■ Instructions for the task: Copy exactly the stretch of lines from the one holding "Task: Select the 学生错题 question bank option" through the last line of the data below, inclusive. Leave out pictures.

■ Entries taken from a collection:
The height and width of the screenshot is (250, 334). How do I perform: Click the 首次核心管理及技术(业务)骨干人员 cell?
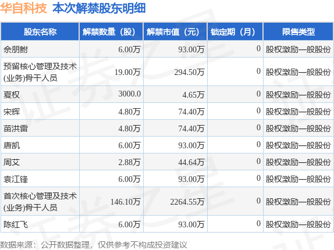40,202
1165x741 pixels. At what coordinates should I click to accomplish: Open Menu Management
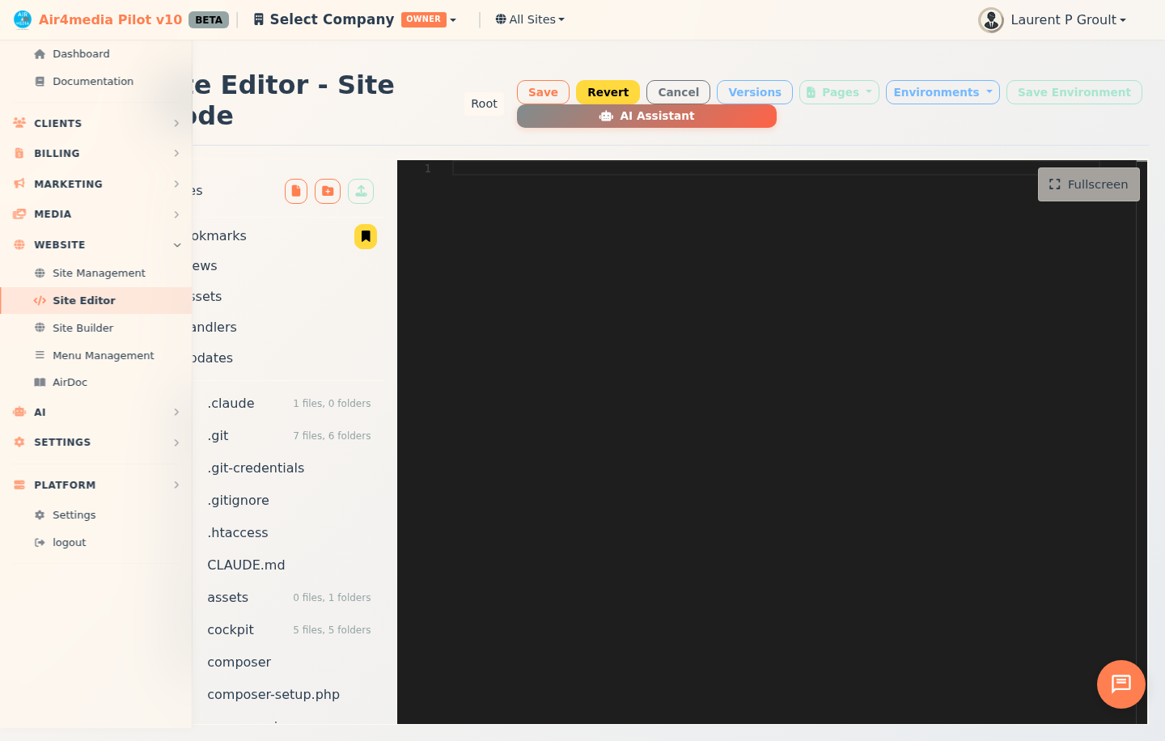tap(104, 355)
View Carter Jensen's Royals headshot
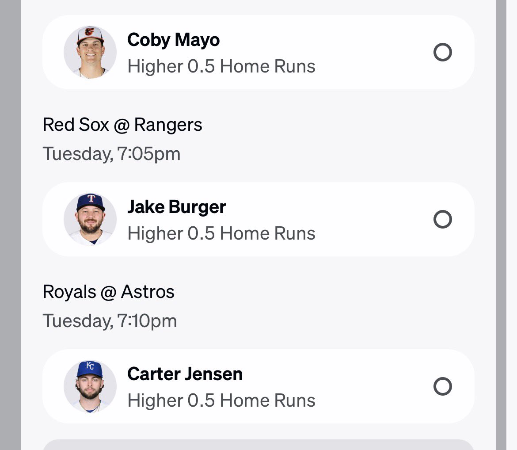Image resolution: width=517 pixels, height=450 pixels. tap(90, 386)
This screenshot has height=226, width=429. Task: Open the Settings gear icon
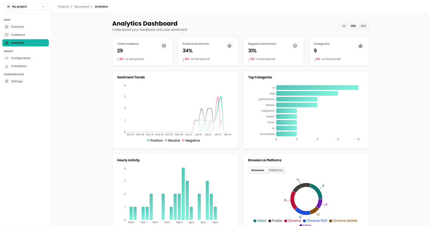coord(6,81)
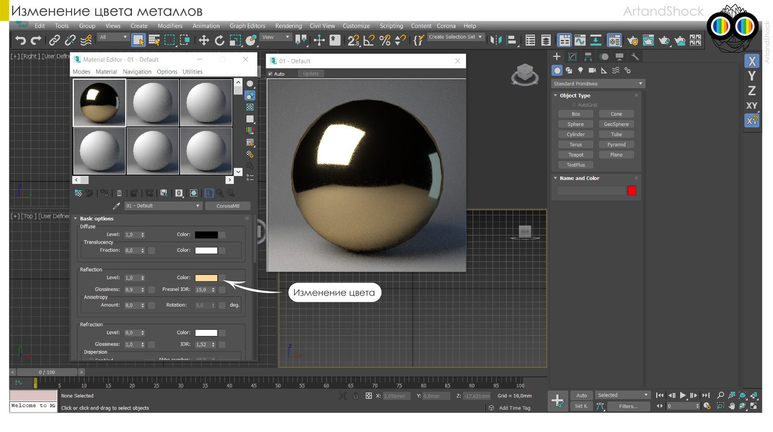Toggle the Auto checkbox in preview window

pos(271,74)
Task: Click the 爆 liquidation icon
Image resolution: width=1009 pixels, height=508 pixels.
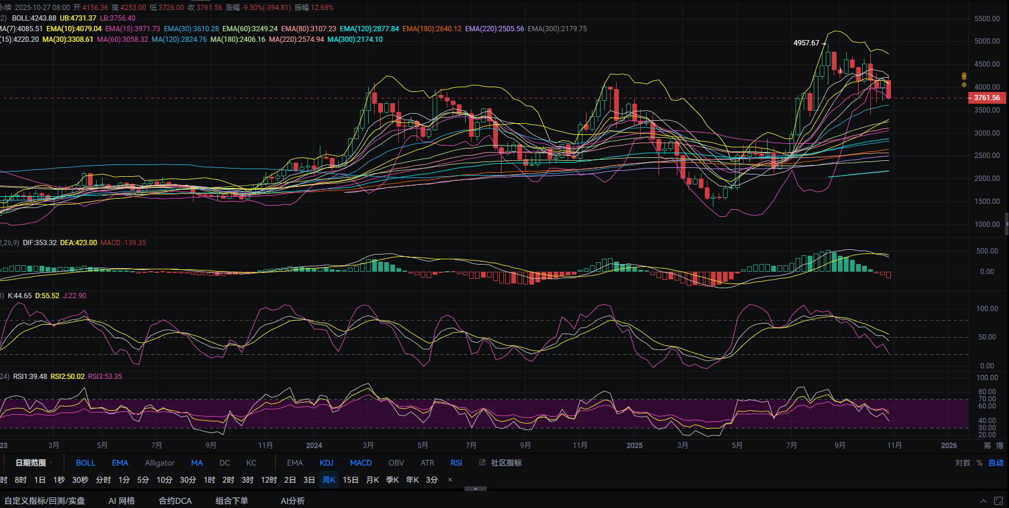Action: [x=1000, y=446]
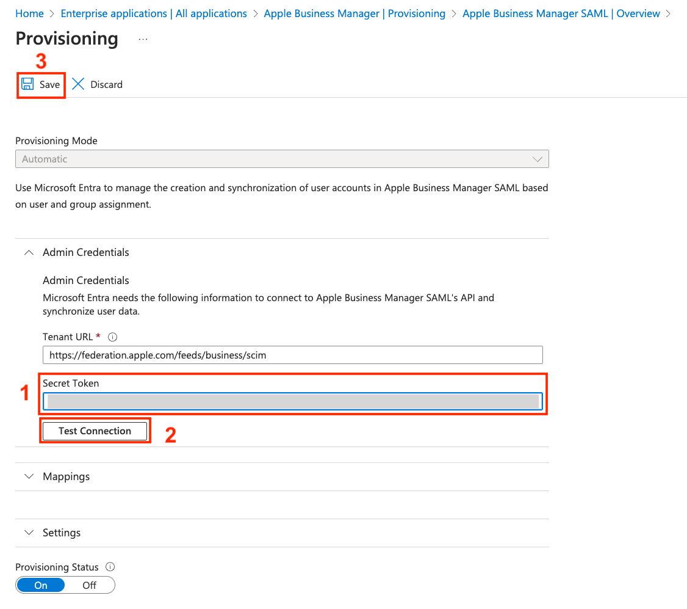Click the Tenant URL info icon

pyautogui.click(x=112, y=337)
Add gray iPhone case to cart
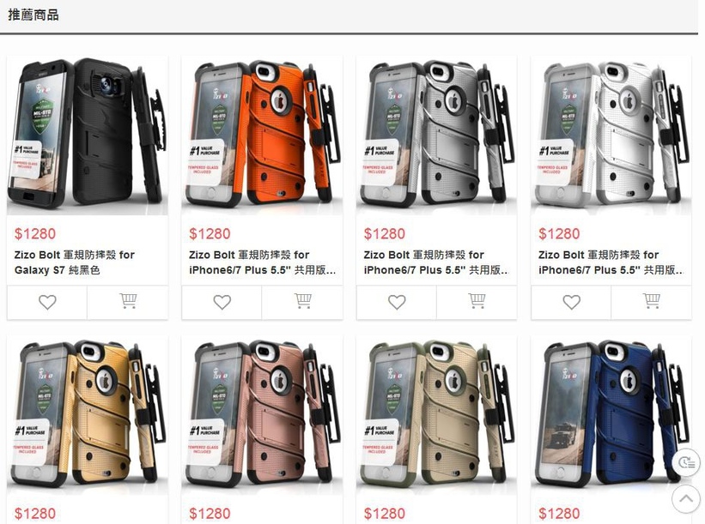Image resolution: width=705 pixels, height=524 pixels. pos(477,302)
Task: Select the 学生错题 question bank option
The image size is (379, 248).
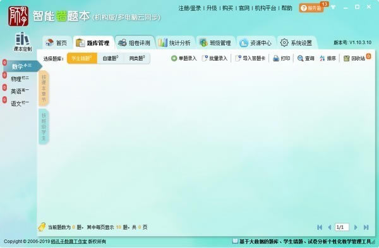Action: coord(82,58)
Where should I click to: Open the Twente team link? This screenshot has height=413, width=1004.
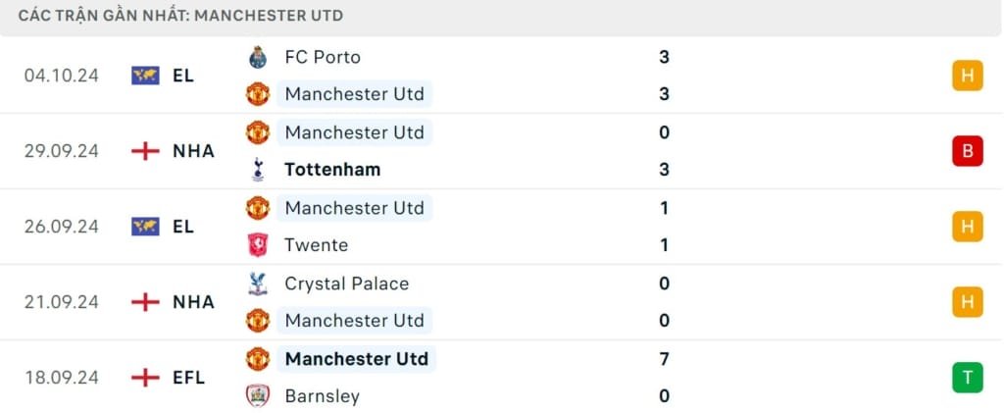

■ Exercise result:
Task: Select the 学生错题 question bank option
The image size is (379, 248).
Action: coord(82,58)
Where should I click to: Open the Twente team link? This screenshot has height=413, width=1004.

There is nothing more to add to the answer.